● INSTRUCTION:
Rewrite the lines starting at the one that contains "Describe the element" and ending at the one that contains "center [92, 158].", replacing "What do you see" with "What appears" and keeping everything else the same. Return only those lines.

● SOURCE DATA:
● ● ●
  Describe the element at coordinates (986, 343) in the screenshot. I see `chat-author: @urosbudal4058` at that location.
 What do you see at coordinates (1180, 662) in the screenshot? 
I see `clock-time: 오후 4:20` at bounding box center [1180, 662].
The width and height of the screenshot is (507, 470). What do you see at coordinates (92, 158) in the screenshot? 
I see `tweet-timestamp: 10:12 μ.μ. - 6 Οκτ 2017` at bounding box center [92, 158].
● ● ●
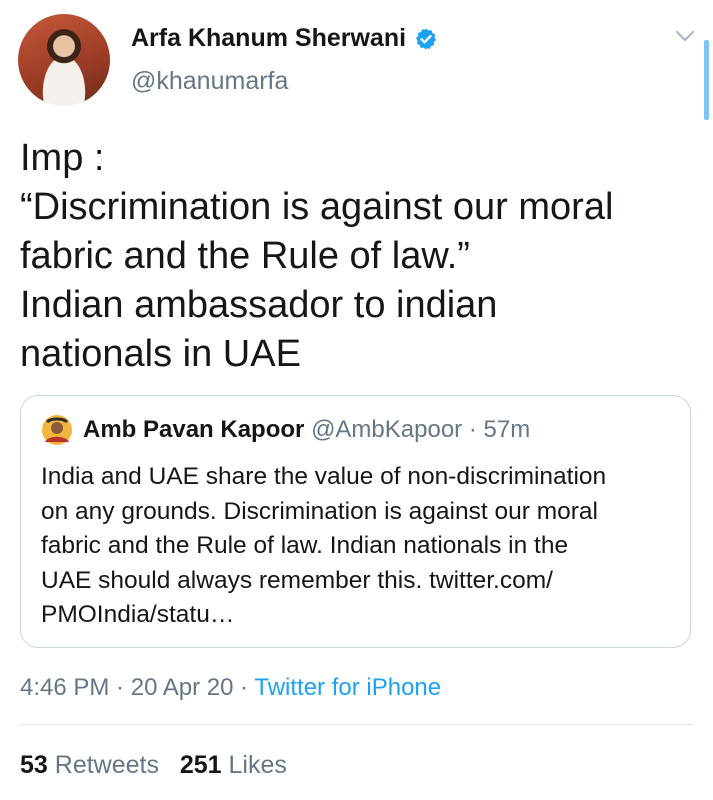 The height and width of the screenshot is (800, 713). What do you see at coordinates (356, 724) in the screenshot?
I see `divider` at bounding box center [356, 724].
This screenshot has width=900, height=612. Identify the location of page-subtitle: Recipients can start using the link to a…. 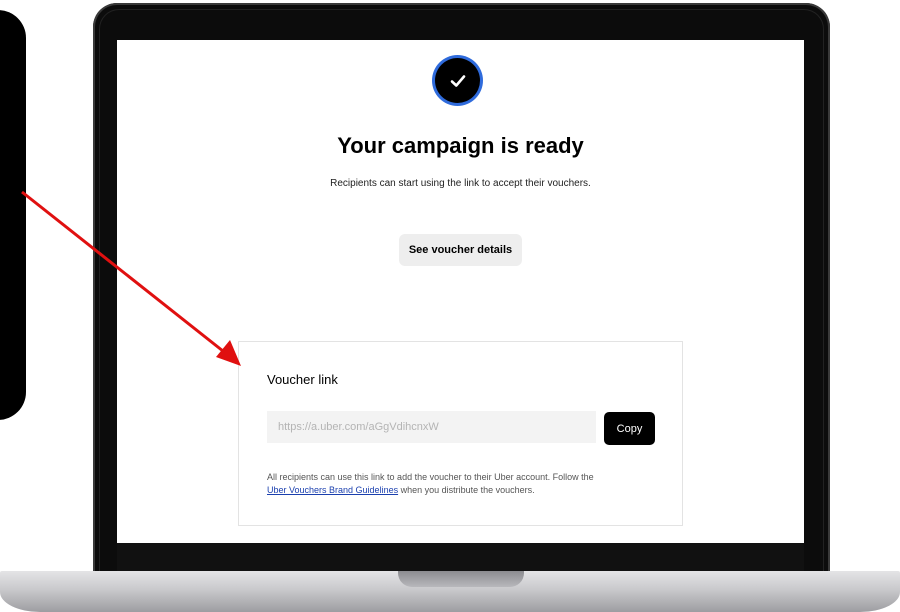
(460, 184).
● ● ●
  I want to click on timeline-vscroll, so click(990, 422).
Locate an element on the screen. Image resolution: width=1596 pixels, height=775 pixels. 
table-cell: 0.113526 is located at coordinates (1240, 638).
● ● ●
● YOUR RESPONSE:
  Describe the element at coordinates (986, 343) in the screenshot. I see `chat-author: @urosbudal4058` at that location.
 What appears at coordinates (1180, 662) in the screenshot? 
I see `clock-time: 오후 4:20` at bounding box center [1180, 662].
The width and height of the screenshot is (507, 470). What appears at coordinates (92, 158) in the screenshot? 
I see `tweet-timestamp: 10:12 μ.μ. - 6 Οκτ 2017` at bounding box center [92, 158].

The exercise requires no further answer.